[RECORDS SUPPLIED]
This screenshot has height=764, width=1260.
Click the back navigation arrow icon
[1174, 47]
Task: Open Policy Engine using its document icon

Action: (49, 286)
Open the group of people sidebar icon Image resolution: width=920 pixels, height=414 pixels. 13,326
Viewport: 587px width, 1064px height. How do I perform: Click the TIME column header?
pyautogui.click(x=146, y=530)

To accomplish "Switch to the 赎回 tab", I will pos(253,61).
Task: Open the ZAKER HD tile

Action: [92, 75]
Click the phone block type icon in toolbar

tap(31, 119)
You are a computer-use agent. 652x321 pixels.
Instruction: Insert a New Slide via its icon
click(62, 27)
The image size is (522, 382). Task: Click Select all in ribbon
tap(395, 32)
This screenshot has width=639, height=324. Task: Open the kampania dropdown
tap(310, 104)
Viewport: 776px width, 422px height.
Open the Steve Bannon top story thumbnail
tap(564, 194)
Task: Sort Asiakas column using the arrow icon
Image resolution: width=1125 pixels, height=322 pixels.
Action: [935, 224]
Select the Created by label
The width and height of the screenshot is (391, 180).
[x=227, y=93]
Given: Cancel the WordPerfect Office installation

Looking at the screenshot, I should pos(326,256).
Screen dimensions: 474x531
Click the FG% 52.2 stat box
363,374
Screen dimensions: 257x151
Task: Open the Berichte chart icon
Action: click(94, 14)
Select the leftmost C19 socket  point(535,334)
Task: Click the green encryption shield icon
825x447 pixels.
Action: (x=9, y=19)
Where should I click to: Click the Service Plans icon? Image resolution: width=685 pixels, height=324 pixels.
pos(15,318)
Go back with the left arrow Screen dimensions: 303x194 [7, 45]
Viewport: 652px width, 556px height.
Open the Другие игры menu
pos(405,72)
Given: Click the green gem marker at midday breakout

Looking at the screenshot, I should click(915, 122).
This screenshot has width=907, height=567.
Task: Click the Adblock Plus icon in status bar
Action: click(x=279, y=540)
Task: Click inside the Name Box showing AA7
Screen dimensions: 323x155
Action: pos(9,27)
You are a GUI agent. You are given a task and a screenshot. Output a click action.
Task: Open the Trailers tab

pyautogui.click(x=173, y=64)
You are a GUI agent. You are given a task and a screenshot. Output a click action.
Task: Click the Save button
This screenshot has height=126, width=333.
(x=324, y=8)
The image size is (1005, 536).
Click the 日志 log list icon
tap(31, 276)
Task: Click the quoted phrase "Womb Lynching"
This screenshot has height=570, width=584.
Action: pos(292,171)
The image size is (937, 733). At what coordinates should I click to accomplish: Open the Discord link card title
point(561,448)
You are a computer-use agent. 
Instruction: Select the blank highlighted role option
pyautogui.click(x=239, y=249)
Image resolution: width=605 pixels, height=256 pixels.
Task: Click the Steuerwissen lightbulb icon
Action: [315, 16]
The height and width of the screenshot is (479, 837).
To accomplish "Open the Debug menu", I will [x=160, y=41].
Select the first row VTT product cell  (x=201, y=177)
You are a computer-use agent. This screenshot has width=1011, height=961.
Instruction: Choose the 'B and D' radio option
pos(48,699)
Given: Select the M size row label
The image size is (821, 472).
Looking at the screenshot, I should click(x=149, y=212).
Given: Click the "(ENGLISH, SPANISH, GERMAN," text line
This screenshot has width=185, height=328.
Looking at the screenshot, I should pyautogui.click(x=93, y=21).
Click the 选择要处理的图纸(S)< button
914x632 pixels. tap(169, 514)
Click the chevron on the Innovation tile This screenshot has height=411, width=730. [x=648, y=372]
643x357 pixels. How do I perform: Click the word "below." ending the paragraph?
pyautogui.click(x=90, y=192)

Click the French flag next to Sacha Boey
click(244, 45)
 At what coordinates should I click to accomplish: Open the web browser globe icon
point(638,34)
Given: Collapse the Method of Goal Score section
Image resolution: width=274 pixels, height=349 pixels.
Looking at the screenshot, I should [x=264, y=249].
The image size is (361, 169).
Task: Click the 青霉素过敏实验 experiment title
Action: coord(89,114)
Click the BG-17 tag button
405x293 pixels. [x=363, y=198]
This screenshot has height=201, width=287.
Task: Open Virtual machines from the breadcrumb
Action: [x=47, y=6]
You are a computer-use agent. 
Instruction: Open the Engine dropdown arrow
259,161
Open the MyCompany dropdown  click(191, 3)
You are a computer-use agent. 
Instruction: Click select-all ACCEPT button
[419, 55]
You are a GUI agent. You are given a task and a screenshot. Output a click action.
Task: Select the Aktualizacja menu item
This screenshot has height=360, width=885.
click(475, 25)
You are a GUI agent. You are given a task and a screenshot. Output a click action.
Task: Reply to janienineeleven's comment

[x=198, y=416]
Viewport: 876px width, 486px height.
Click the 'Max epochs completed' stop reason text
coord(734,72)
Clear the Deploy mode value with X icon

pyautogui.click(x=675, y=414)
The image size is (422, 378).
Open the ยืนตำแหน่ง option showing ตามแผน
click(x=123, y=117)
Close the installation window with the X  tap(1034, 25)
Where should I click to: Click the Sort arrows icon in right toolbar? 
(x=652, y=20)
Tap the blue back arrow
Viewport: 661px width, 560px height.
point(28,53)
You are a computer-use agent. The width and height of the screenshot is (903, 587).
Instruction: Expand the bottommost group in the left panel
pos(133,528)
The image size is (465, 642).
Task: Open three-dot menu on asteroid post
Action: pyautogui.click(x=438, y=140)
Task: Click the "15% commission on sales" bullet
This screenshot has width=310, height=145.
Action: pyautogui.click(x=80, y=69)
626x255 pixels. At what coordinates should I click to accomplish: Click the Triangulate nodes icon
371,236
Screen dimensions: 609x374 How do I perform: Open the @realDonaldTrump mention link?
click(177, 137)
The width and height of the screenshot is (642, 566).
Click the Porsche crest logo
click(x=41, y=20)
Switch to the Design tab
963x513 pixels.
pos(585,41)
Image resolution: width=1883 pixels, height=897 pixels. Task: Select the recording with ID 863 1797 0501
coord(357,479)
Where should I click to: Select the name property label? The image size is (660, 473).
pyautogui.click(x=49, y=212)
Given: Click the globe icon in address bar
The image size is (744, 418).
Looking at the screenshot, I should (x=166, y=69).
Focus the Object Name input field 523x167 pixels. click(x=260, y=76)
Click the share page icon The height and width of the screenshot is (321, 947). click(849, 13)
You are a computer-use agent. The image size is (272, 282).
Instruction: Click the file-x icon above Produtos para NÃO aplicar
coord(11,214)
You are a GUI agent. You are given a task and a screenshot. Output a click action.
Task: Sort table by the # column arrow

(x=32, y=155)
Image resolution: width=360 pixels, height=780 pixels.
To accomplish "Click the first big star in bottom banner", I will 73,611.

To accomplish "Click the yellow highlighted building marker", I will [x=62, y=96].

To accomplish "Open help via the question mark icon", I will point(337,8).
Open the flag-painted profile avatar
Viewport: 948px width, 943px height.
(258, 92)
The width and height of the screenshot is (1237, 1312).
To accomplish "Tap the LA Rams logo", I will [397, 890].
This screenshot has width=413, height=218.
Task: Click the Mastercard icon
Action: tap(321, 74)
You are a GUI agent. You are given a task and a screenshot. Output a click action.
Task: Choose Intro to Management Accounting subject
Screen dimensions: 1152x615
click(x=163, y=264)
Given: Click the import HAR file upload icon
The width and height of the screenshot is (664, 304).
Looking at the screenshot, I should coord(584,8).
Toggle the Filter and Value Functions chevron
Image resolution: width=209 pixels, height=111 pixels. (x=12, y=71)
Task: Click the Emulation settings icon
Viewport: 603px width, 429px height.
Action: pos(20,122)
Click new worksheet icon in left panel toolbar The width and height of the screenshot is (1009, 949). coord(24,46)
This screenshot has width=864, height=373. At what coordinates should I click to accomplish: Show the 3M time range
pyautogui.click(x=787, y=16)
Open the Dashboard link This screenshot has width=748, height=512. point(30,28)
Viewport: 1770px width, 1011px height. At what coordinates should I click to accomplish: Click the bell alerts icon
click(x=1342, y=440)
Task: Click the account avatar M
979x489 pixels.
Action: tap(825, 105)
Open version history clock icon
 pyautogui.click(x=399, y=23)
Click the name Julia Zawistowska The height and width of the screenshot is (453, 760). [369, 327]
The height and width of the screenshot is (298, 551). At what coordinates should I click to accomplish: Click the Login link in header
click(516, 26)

[EXERCISE INSTRUCTIONS]
The expected answer is a copy of each line in the listing above that contains "computer".

[RESPONSE BELOW]
You are a computer-use agent. 652x321 pixels.
You are a computer-use agent. 
You are a computer-use agent. This screenshot has width=1011, height=961.
You are a computer-use agent. 
You are a computer-use agent. 
You are a computer-use agent. The width and height of the screenshot is (903, 587).
You are a computer-use agent. The image size is (272, 282).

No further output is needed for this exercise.